→ Extrait du texte:
Dans la liturgie de la
Parole, il existe toujours un lien
ténu entre la 1ère lecture et l’évangile. En dehors du Temps
Pascal,
la 1ère lecture est tirée de l’Ancien Testament, de
l’histoire du
Peuple juif et de son chemin de foi. L’évangile met en lumière que, avec
Jésus-Christ, cette histoire et son contenu ne sont pas abolis, mais
accomplis.
C’est bien ce que mettent en lumière la guérison de la lèpre du général
syrien
Naaman dans la 1ère lecture, et des 10 lépreux dans
l’évangile selon
St Luc.
Pour bien recevoir ce
que Dieu nous enseigne par sa Parole
consignée dans l’Écriture Sainte, il est nécessaire de préciser quelques
repères, surtout pour la 1ère lecture, qui commence lorsque
le
général Naaman se plonge dans l’eau du Jourdain, sur l’ordre du prophète
Élisée.

→ Données fournies:

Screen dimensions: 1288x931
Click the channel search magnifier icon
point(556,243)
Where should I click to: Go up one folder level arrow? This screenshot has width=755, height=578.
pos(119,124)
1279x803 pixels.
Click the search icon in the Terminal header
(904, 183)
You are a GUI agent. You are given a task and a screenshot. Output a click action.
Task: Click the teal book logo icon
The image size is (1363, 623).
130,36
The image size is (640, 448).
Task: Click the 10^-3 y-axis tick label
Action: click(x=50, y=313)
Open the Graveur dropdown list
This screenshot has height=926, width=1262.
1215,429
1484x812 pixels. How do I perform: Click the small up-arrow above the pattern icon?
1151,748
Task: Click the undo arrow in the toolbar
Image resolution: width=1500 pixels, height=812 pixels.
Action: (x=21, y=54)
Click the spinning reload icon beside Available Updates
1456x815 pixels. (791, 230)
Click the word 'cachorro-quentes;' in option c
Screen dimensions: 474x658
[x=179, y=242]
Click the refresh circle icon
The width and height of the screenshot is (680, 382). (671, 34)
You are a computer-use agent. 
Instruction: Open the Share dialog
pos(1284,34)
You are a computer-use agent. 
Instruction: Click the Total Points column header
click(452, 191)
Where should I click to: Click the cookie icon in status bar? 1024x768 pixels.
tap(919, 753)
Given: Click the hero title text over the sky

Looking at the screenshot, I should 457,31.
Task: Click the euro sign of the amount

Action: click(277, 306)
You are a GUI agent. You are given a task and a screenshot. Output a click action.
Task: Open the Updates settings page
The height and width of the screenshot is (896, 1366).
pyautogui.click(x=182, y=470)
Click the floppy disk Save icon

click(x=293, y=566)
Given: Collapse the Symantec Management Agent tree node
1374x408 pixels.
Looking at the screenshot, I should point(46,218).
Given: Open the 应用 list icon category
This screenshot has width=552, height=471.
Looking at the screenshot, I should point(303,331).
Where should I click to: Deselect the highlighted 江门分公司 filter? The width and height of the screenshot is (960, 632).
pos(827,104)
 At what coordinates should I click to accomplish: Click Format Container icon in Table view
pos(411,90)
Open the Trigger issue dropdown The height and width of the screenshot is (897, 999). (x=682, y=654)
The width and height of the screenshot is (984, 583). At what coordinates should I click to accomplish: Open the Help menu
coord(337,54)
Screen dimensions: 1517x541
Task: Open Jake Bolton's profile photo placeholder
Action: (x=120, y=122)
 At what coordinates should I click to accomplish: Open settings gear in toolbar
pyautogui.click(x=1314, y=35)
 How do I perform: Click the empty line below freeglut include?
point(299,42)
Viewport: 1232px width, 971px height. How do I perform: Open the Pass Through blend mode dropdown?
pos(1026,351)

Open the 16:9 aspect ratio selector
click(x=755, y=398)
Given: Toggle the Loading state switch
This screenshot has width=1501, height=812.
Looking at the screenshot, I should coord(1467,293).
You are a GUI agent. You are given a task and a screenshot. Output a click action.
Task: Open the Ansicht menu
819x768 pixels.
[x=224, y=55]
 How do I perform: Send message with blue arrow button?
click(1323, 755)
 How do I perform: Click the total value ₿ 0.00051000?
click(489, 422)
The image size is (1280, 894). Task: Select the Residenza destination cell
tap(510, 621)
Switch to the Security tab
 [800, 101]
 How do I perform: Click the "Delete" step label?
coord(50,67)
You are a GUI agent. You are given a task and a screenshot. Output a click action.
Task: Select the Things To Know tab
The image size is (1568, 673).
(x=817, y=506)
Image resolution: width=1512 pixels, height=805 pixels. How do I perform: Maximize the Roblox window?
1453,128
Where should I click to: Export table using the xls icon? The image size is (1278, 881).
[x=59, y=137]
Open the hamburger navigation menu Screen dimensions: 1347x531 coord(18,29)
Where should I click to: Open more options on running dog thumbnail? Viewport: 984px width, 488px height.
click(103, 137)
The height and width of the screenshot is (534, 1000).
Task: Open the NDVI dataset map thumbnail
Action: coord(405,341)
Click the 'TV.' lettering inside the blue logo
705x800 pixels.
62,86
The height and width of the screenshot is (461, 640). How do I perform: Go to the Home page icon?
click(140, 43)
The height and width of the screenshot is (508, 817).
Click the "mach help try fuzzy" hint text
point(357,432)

→ Objectifs:
- a) Selon l'extrait sur la liturgie de la Parole, d'où est tirée la première lecture en dehors du Temps pascal ?
- b) Poursuivez l'extrait sur la liturgie de la Parole à partir de l'endroit où il s'arrête.

→ Réponses aux consignes:
- a) Elle est tirée de l'Ancien Testament, de l'histoire du peuple juif et de son chemin de foi.

- b)
Il nous manque le début de l’histoire, la colère du général, furieux
d’obéir à
un ordre a priori stupide. Pour Israël, cet homme est un étranger et un
païen,
qui plus est lépreux. Lui et son roi entendent parler d’Élisée grâce à
l’indication
d’une petite esclave juive au service de la femme de Naaman. Le roi de
Syrie écrit
à Élisée, lui demandant son possible pour guérir son général. Naaman se
présente chez Élisée, qui ne le reçoit pas mais qui lui fait dire par un
simple
serviteur d’aller se plonger sept fois dans le Jourdain pour guérir.
Naaman est
furieux devant cet accueil et cet ordre qui lui apparaît grotesque. Il
repart
vers la Syrie. Mais c’était sans compter sur ses serviteurs, encore eux,
qui
lui conseillent d’aller dans le Jourdain, en lui suggérant qu’il peut
faire
confiance en ce geste ordinaire. Naaman les écoute, se plonge dans le
Jourdain,
guérit de la lèpre et retourne remercier Élisée qui refuse les présents.
Que retenir de cette
histoire ? Ce sont de simples
serviteurs qui sont intervenus à deux reprises pour cette guérison.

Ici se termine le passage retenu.